I've been taking a look at AI again recently and the technology is very impressive.
Seems most decent images these days come from an SDXL model called Pony Diffusion.
https://civitai.com/models/257749/pony-diffusion-v6-xl
Yes, it has furry shit but you can turn it all off since it comes with built in negative prompts for entire parts of the dataset.
Despite being named after ponies 50% of the dataset was anime, and it's apparently the best or one of the best local models for generating it right now.
It intuitively knows how to do sex, blowjobs, footjobs, etc without any loras.
>What is a lora?
Just think of it as an addon that adds additional features to a model it is trained for. (You can't use loras that aren't compatible with your model).

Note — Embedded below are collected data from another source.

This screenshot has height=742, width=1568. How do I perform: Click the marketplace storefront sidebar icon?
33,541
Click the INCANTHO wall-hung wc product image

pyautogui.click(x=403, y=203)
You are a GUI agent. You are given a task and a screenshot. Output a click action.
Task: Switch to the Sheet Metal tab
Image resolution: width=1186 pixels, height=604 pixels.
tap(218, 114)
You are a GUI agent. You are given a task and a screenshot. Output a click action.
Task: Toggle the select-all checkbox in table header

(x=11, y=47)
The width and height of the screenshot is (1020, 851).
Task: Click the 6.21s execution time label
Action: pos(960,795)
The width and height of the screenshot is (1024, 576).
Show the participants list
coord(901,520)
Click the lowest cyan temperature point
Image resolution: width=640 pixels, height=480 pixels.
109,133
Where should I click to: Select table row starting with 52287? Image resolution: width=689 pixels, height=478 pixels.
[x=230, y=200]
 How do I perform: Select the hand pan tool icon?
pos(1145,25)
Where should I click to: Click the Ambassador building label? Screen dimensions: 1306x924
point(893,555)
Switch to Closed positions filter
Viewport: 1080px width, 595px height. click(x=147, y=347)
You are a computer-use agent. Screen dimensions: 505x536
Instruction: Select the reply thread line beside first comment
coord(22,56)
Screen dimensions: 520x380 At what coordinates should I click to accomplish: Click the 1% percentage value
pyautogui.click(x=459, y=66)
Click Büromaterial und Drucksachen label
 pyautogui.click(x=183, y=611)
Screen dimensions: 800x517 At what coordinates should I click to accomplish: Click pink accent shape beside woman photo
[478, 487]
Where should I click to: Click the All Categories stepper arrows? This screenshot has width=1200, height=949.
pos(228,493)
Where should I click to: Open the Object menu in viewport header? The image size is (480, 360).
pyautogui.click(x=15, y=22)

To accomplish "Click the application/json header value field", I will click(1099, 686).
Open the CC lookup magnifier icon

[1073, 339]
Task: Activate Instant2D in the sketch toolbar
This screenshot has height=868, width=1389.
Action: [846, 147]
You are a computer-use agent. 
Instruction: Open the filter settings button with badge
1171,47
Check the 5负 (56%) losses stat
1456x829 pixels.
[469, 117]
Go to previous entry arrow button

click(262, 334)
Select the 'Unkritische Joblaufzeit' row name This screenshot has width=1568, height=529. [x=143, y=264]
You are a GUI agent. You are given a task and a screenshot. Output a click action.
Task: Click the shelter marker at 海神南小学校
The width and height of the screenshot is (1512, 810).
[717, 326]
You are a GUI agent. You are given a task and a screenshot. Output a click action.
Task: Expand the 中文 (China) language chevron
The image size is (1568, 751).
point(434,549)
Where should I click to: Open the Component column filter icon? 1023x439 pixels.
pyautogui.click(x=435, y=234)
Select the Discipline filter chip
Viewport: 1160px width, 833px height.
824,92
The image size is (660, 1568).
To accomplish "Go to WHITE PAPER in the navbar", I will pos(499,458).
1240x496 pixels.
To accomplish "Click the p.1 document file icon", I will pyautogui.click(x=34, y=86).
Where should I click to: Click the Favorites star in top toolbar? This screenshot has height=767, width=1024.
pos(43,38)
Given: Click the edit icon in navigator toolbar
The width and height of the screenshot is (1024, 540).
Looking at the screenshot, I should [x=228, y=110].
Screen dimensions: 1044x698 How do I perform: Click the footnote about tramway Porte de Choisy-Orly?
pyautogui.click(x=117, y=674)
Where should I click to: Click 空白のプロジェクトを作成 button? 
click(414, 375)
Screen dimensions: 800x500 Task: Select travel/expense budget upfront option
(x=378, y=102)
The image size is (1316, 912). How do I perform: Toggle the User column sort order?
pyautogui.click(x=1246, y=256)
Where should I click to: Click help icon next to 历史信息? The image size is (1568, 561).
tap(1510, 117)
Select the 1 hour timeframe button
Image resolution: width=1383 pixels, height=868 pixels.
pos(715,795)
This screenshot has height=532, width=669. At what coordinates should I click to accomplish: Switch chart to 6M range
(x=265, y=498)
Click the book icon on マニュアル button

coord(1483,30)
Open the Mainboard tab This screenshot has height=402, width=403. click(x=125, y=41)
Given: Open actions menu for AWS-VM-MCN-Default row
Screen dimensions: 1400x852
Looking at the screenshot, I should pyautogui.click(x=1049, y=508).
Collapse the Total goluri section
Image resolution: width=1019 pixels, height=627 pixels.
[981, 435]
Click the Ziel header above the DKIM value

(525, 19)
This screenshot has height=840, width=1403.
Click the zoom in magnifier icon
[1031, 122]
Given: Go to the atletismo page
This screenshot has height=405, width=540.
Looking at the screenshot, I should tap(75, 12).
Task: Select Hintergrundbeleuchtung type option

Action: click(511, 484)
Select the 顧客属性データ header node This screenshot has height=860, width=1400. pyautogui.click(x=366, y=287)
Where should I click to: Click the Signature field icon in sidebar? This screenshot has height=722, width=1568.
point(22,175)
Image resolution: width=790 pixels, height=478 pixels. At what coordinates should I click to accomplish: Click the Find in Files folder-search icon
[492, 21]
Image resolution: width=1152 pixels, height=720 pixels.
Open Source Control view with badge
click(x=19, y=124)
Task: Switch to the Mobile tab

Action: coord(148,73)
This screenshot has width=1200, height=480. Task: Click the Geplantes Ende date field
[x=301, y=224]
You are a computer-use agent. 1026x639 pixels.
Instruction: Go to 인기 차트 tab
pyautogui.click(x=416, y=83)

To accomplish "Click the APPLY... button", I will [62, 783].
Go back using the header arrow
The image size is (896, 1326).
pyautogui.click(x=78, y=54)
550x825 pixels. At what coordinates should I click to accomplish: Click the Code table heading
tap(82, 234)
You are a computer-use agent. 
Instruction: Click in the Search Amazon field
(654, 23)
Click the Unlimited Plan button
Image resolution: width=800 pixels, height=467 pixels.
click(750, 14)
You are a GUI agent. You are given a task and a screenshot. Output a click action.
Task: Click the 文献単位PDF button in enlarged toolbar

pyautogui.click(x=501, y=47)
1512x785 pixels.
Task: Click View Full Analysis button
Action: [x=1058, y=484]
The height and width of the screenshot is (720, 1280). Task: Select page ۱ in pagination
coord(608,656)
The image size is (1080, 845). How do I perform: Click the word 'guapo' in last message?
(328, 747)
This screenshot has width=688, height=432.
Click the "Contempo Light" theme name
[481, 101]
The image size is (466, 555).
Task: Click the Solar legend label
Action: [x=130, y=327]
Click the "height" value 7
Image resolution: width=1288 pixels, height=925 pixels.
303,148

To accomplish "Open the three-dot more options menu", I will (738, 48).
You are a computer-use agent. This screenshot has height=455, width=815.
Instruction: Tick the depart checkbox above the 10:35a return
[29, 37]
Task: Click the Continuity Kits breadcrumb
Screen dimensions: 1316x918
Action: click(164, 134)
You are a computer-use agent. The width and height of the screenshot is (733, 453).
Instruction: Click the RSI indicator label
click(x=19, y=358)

I use Automatic1111 which is buggy as shit but has a lot of good extensions and I've put far too much time into it.
https://github.com/AUTOMATIC1111/stable-diffusion-webui/wiki/Install-and-Run-on-NVidia-GPUs
Honestly, there are a few extensions that basically force me to stay now, and let me tell you about them:
https://github.com/zixaphir/Stable-Diffusion-Webui-Civitai-Helper
This labels everything you download from CivitAI and allows you to load in the "best prompt" provided with the lora, along with inserting all the model's trigger words and giving display images to each of your loras.
https://github.com/Mikubill/sd-webui-controlnet
Lets you use an image as direct reference for generating, so you could maybe even get tricky stuff like tail pussys or slime girls to work if you do it right.
I'm not quite familiar with it yet but it's already performed really well. I had the best experience with anime canny and lineart models. You need to download separate models for it and put them in your a1111 folder's models/ControlNet folder.
For SDXL, you can find those
Here:
https://civitai.com/models/136070?modelVersionId=267516
And here:
https://huggingface.co/kohya-ss/controlnet-lllite/tree/main
Finally, by far the most important one, ADetailer.
https://github.com/Bing-su/adetailer
It automatically detects faces in your picture and inpaints them to keep them from looking terrible. You can provide custom prompts for finetuning.
Things to note: I recommend at least having a minimum of 6GB vram and an RTX 20 series or greater gpu.
If you have below 9GB of vram, you should probably use xformers. Look at the automatic1111 wiki for how to do that.
You should also check out
https://github.com/AUTOMATIC1111/stable-diffusion-webui/wiki/Optimizations if it runs too slowly.